The Reason The Pandemic May Have Long-Lasting Mental Health Effects

The focus on mental health support during the past year has risen tremendously, and rightfully so. On October 5th, 2020, former President Trump signed the executive order Saving Lives Through Increased Support for Mental and Behavioral Health Needs, which states, "The EO highlights the exacerbation of emotional needs stemming from interpersonal and environmental stressors caused by the COVID-19 pandemic and the subsequent disruption of services, and provides a blueprint to alleviate these ongoing challenges." According to a recent report from the World Health Organization (WHO), the mental health of Americans is still declining while suicidal ideation is on the rise.  

press release by the American Psychological Association (APA) affirms these concerns, stating, "We are facing a national mental health crisis that could yield serious health and social consequences for years to come." The APA reports, from results of its latest Stress in America Survey, that 78 percent of Americans say the pandemic has been a "significant source of stress in their life." 

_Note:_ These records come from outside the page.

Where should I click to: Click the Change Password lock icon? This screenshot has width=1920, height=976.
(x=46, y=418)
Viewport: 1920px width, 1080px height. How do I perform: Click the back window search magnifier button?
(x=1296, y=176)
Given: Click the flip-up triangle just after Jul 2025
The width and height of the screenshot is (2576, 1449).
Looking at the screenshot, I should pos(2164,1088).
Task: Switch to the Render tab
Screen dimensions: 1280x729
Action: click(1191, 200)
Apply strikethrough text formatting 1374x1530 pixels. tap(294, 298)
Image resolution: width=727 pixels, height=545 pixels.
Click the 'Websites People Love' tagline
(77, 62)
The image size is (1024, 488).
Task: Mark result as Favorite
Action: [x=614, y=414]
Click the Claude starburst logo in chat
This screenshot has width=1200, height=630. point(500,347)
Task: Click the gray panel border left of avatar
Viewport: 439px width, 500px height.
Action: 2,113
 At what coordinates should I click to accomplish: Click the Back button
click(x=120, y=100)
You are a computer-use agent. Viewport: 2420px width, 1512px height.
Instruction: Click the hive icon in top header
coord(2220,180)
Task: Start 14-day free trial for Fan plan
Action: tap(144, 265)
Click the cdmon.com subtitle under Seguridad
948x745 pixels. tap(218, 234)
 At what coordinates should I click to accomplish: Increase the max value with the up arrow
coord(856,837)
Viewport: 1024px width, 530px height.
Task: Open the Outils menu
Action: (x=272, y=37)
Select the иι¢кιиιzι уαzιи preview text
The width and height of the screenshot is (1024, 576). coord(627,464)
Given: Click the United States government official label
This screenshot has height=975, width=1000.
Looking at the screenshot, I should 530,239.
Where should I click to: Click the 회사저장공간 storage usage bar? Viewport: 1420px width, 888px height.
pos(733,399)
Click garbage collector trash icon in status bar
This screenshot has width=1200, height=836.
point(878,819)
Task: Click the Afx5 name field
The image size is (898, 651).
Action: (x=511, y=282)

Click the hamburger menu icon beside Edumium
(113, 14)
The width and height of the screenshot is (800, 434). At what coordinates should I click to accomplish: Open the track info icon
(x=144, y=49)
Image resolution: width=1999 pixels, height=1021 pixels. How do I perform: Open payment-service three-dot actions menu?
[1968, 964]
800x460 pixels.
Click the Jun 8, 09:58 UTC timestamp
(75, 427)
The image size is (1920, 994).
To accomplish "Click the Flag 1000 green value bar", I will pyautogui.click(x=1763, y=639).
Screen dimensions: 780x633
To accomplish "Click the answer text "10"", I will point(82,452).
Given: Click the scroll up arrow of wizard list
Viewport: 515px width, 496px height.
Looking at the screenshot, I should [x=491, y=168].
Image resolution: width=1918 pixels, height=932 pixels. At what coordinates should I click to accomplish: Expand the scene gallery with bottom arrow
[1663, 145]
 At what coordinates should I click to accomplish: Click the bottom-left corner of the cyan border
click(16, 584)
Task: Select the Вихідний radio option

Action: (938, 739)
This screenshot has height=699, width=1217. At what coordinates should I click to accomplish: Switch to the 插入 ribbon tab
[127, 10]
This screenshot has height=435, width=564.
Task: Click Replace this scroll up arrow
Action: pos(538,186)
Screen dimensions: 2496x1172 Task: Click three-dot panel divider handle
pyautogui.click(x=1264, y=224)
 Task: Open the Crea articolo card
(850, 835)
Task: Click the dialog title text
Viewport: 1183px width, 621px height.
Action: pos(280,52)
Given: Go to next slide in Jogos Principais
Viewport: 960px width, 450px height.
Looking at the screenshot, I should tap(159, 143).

Staggering statistics on mental health and the pandemic

The data collected in the APA survey is nothing short of alarming, with 67 percent of adults revealing they have had increased stress throughout the pandemic. Furthermore, nearly half of adults (49 percent) claim to notice negative changes in their behavior, such as increased body tension (21 percent), angering easily (20 percent), mood changes (20 percent), and snapping at their loved ones (17 percent). Not only is there an increase in anxiety over the problems presented by the pandemic, but the survey reports that 65 percent of Americans are also worried over the state of the country, while 62 percent worry about mass shootings, and 47 percent over immigration issues.

According to Healthline, specialist in psychiatry at Houston Methodist Hospital in Houston, Texas, Dr. Iram Kazimi, claims, "No age, gender, ethnic, or socioeconomic group remains unaffected from the stress resulting from the pandemic." However, she does note that some people have been more affected than others, stating, "Research shows that women and minorities remain the most affected compared to other groups." Dr. Kazimi says that women are experiencing more stress when working from home and tending to childcare, while minorities may have less access to mental health services.

Young adults are also struggling

Teens and the young adults are being negatively affected by the pandemic as well, and Dr. Kazimi says, "The statistics in the report are alarming... Half of young Generation Z teens have said that the pandemic has affected their outlook on their future, with a similar number saying that it's made their futures seem downright 'impossible.'" The APA survey reports that Gen Z shows the highest stress level over all other generations, and the WHO reports that 9.7 percent of the youth in America have severe depression. According to Kazimi, this could be from the loss of their older loved ones, or canceled milestones such as graduations and weddings.

While managing mental health is challenging, especially in a time of great difficulty, there is hope. The APA survey states an important factor in managing mental health during challenging times is by remaining hopeful and that 71 percent of Americans report feeling hopeful about their future. Strong mental health support, as well as "self-care and connectedness are keys to long-term resilience, " says Mary Kate Schutt, program coordinator for the Lerner Center for Public Health Promotion at Syracuse University's Maxwell School of Citizenship and Public Affairs. Schutt also says that having a sense of purpose, along with exercise, balanced nutrition, and good sleep will contribute to maintaining a healthy mental state.